# [DATA SECTION]

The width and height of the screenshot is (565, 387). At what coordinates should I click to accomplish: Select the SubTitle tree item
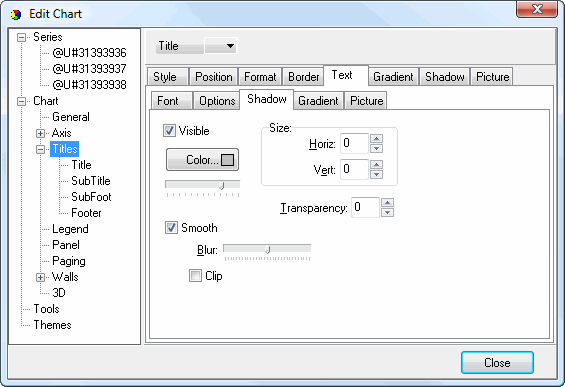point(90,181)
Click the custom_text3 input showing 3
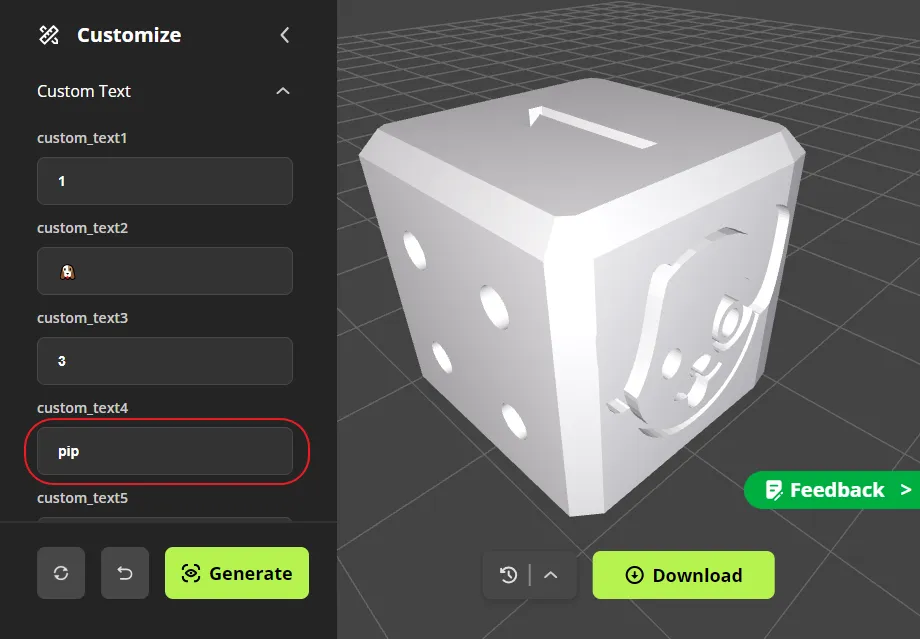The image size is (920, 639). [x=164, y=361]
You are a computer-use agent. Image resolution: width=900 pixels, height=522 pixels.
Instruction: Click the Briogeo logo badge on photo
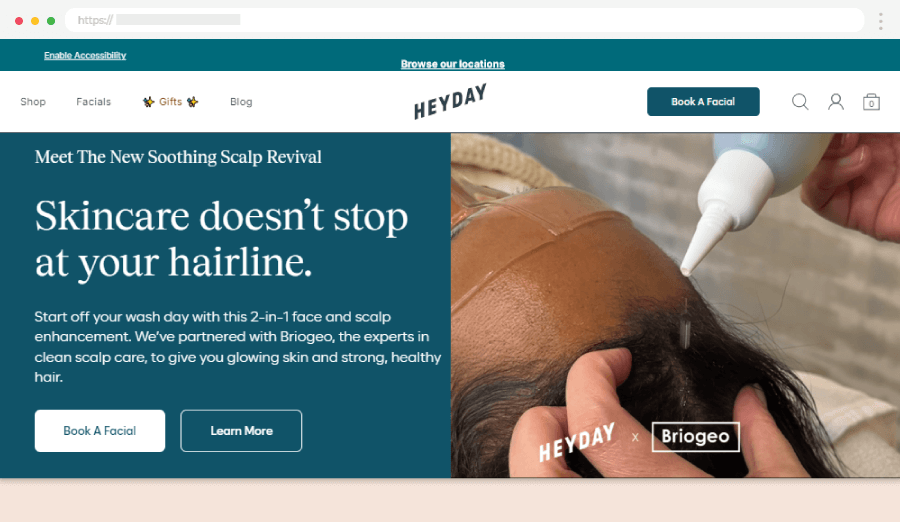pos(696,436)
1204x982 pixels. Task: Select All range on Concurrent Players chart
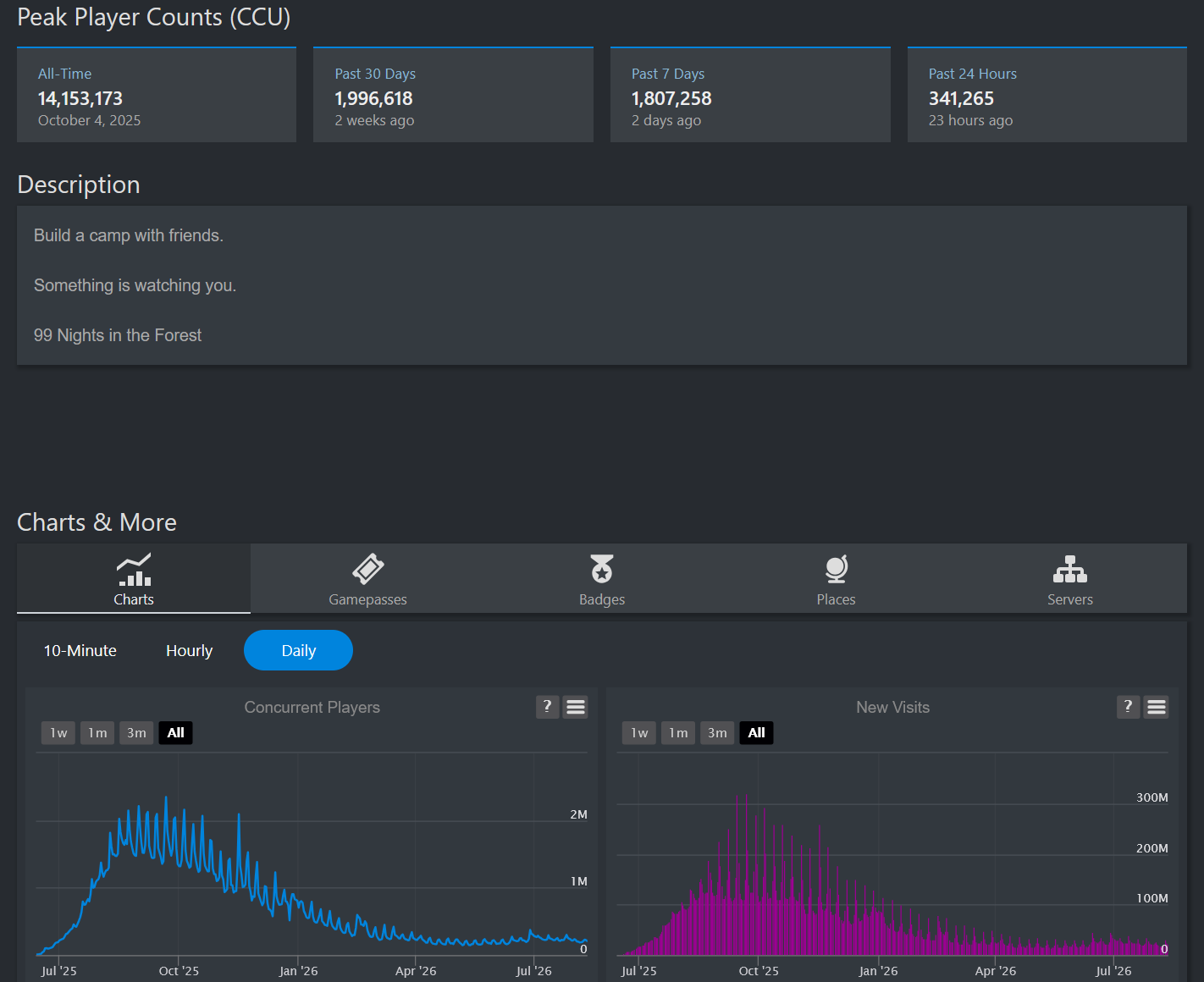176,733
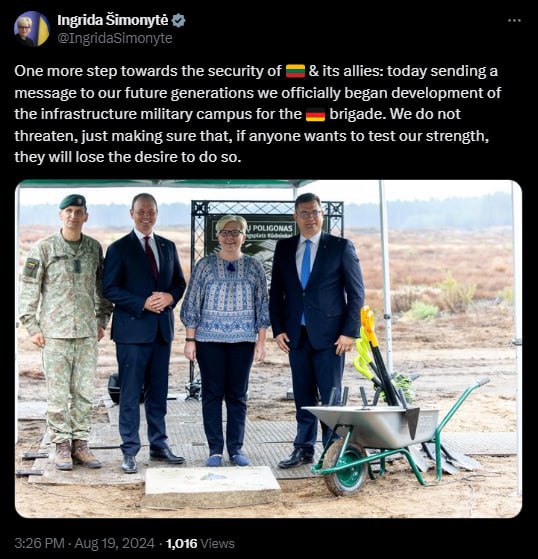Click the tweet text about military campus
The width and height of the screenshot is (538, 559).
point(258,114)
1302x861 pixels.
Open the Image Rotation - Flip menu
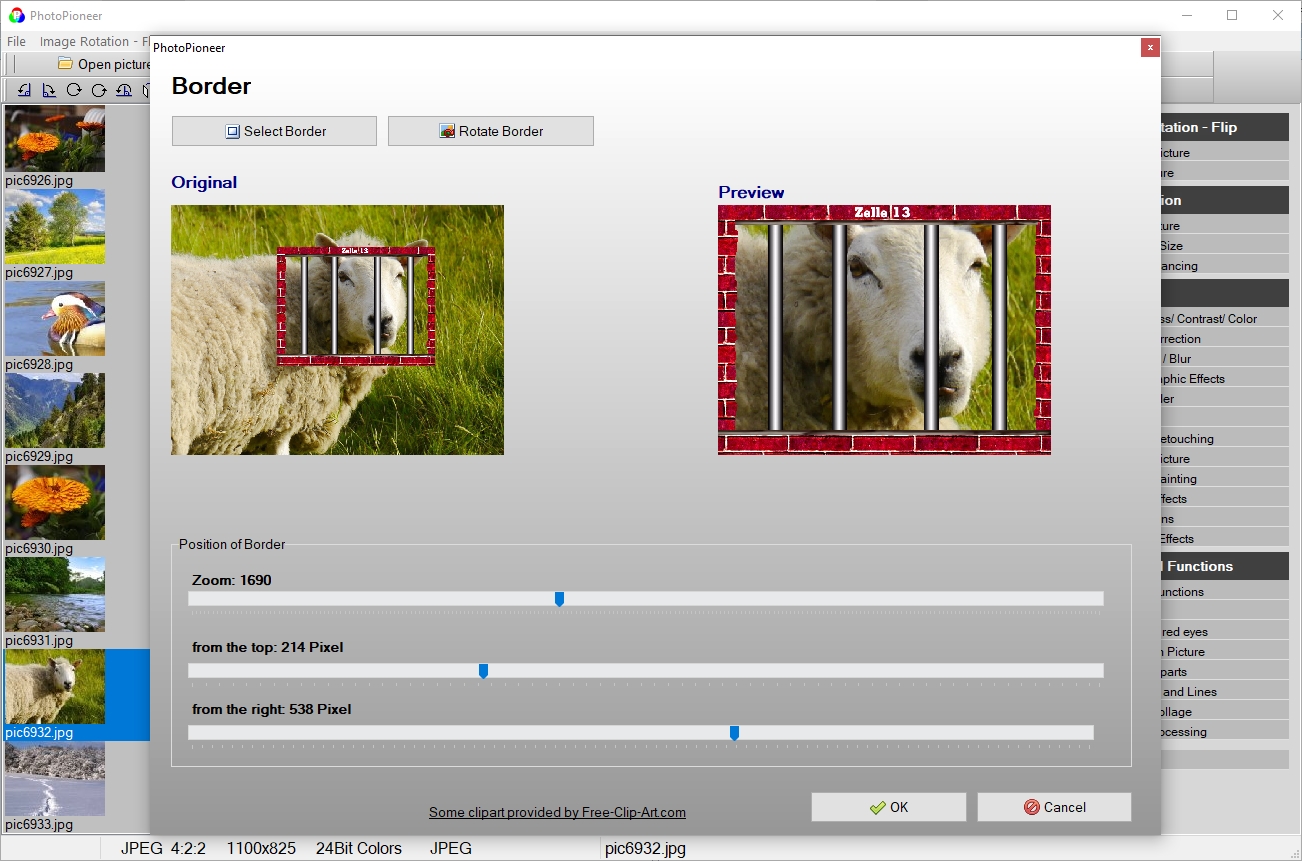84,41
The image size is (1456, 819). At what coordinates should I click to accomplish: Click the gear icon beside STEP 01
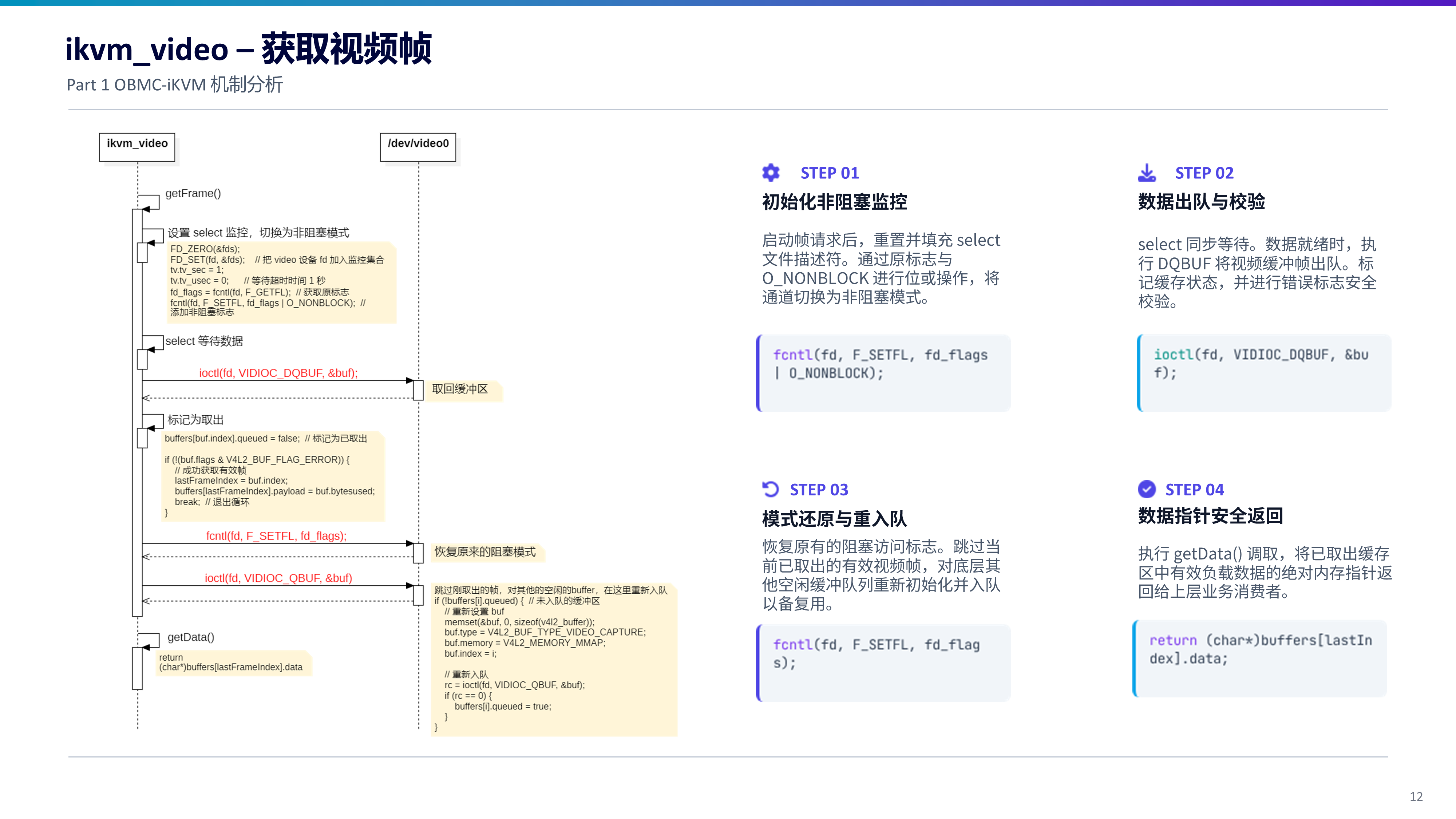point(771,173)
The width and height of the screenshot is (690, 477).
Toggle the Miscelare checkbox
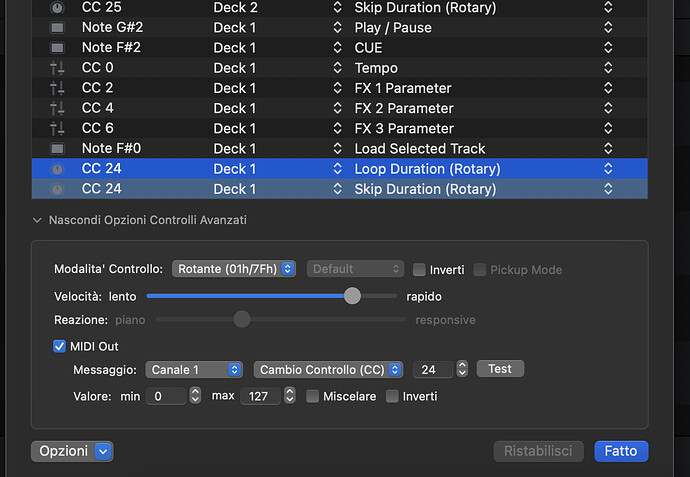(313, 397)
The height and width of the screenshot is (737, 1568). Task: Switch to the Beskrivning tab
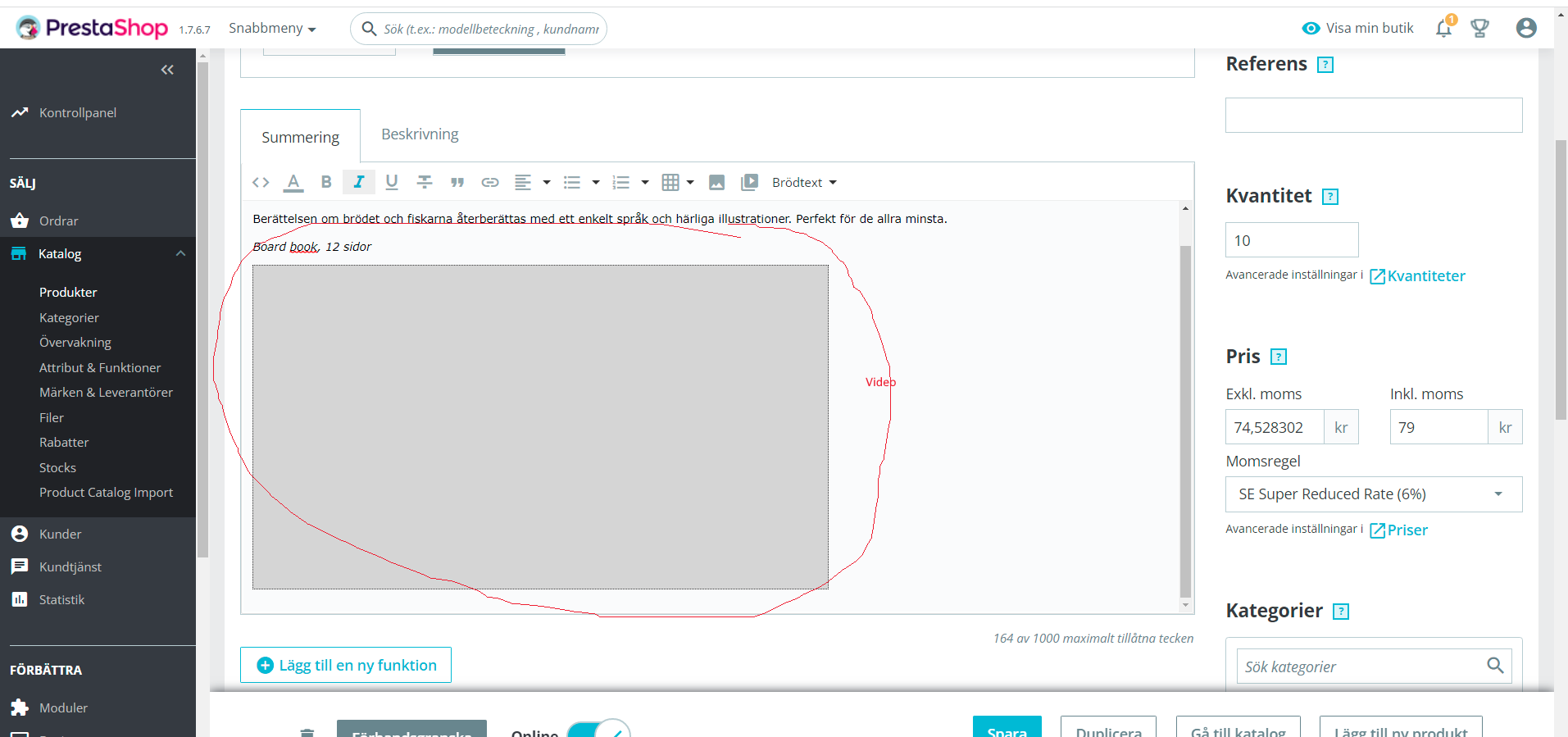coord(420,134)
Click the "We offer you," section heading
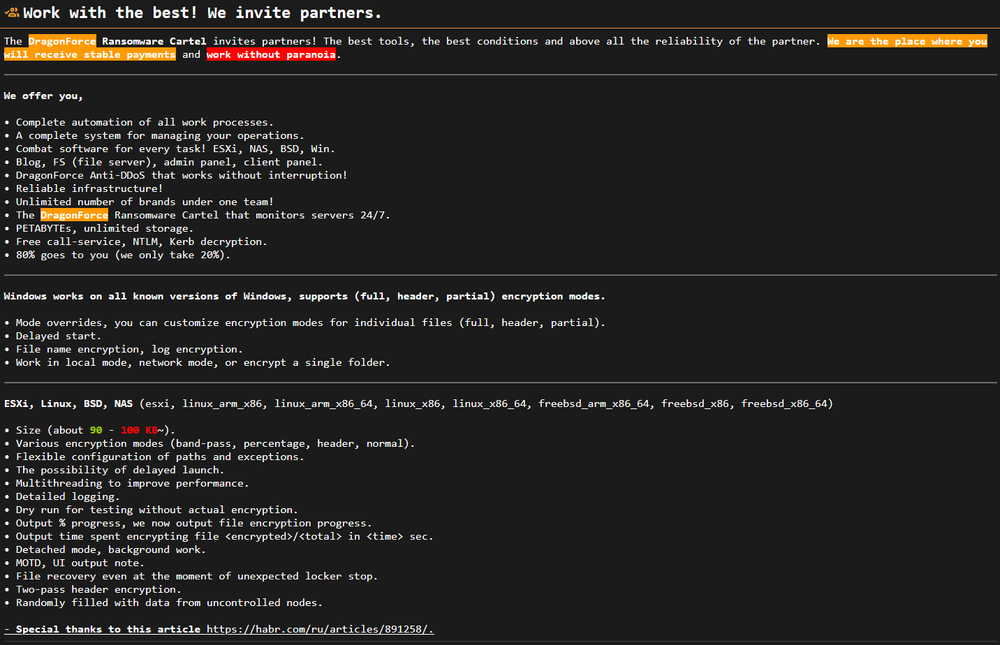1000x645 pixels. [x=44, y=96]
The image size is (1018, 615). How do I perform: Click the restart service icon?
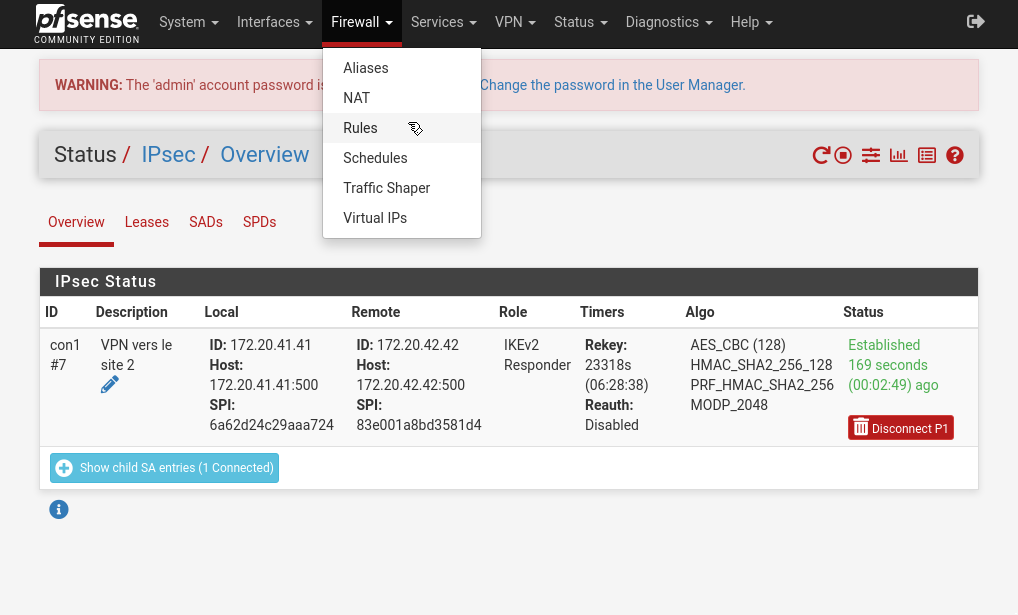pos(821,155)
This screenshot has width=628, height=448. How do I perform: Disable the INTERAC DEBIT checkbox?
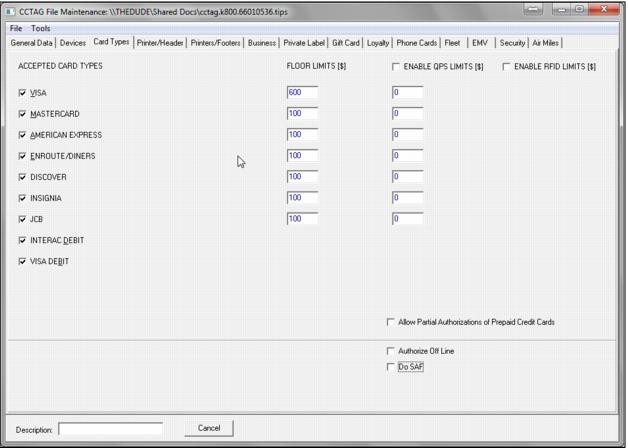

# [THE PROBLEM]
Without the pictures, transcribe the listing exactly as it stands.

# [EXPECTED ANSWER]
The width and height of the screenshot is (565, 387). At what coordinates should I click to accomplish: Select the SubTitle tree item
point(90,181)
Click the custom_text3 input showing 3
The image size is (920, 639). [x=164, y=361]
You are a computer-use agent. Image resolution: width=900 pixels, height=522 pixels.
Instruction: Click the Briogeo logo badge on photo
pos(696,436)
1204x982 pixels. Task: Select All range on Concurrent Players chart
176,733
Click the tweet text about military campus
The width and height of the screenshot is (538, 559).
point(258,114)
1302x861 pixels.
Open the Image Rotation - Flip menu
84,41
The image size is (1456, 819). At what coordinates should I click to accomplish: Click the gear icon beside STEP 01
point(771,173)
The width and height of the screenshot is (690, 477).
Toggle the Miscelare checkbox
(313, 397)
The height and width of the screenshot is (737, 1568). Task: Switch to the Beskrivning tab
coord(420,134)
Click the "We offer you," section heading
1000x645 pixels. [x=44, y=96]
The image size is (1018, 615). How do I perform: Click the restart service icon?
pos(821,155)
This screenshot has width=628, height=448. How do I perform: Disable the INTERAC DEBIT checkbox?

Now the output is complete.